Your instructions:
Filter the entries down to the lines holding "badge", then copy those lines.

Data extract:
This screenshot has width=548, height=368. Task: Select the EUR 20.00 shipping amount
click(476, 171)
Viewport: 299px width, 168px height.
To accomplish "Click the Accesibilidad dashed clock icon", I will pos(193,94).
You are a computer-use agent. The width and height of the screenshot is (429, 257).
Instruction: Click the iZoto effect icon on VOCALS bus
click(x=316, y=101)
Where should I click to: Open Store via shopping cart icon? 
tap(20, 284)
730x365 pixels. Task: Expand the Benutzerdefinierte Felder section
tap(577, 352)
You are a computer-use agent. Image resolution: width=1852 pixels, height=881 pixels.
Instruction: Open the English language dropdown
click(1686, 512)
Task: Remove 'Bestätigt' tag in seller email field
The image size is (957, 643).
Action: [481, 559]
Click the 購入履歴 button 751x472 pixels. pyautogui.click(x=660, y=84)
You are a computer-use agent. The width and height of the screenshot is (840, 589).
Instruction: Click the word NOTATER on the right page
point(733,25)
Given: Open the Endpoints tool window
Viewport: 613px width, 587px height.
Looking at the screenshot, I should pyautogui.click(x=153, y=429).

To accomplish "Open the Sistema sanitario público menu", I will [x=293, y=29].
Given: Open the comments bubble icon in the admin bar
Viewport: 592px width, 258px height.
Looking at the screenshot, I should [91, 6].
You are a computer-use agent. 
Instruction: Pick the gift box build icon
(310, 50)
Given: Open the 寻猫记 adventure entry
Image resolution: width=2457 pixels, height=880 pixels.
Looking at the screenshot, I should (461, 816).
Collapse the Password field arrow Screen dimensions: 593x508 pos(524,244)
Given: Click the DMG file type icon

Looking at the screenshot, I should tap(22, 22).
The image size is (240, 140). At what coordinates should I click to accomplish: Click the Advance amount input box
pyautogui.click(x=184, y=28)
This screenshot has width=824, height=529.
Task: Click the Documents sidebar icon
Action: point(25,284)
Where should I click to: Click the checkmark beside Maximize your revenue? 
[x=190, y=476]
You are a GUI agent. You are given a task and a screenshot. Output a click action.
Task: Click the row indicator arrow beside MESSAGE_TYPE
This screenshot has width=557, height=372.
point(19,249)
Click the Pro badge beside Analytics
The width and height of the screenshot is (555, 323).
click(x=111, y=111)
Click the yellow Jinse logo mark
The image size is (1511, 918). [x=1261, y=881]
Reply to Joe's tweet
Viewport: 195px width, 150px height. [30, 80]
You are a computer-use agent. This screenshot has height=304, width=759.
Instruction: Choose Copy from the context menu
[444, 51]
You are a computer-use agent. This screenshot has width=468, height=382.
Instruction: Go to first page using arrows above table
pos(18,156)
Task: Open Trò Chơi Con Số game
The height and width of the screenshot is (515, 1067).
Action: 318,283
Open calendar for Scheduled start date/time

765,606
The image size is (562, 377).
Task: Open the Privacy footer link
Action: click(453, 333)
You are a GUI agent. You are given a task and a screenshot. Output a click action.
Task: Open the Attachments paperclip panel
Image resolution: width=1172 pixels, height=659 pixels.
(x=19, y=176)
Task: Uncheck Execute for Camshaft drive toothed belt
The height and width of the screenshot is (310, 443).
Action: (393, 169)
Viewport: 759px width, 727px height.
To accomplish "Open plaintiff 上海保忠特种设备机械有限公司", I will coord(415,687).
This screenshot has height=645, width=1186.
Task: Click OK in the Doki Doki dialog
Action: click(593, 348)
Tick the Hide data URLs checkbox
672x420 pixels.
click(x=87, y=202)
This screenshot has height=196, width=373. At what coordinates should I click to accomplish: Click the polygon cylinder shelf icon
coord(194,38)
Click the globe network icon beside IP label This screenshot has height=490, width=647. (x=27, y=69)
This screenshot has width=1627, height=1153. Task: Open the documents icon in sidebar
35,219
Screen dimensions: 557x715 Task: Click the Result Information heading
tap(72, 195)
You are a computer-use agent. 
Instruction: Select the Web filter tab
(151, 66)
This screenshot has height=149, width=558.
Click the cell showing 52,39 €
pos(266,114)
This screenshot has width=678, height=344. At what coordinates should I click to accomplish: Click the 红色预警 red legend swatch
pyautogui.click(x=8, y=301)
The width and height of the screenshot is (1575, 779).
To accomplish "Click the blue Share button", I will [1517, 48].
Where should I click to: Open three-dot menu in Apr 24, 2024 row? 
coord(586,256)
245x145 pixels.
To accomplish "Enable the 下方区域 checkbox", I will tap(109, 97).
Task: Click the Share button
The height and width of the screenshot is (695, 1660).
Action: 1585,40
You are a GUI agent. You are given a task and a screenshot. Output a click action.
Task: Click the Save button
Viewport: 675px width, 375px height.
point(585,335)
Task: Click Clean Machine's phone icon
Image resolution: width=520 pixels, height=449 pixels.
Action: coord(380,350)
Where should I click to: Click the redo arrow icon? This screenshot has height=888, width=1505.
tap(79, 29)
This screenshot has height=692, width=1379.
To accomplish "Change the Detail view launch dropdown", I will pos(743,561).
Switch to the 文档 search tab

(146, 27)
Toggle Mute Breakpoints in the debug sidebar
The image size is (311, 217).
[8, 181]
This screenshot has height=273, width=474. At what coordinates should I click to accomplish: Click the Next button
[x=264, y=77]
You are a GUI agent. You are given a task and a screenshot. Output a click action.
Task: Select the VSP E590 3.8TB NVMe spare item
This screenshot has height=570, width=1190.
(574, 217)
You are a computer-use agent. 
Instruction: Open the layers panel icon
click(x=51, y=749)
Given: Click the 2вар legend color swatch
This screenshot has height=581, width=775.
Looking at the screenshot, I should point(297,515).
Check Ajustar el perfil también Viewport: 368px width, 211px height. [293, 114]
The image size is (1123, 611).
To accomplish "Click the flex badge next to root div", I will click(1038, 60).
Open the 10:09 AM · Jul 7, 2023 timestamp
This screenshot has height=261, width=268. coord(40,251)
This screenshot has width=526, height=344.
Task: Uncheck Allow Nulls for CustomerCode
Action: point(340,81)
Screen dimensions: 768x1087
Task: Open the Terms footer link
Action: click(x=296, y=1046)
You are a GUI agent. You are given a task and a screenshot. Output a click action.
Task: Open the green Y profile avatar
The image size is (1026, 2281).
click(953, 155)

Answer for the task:
Click the Pro badge beside Analytics
To accomplish "Click the flex badge next to root div", I will click(1038, 60).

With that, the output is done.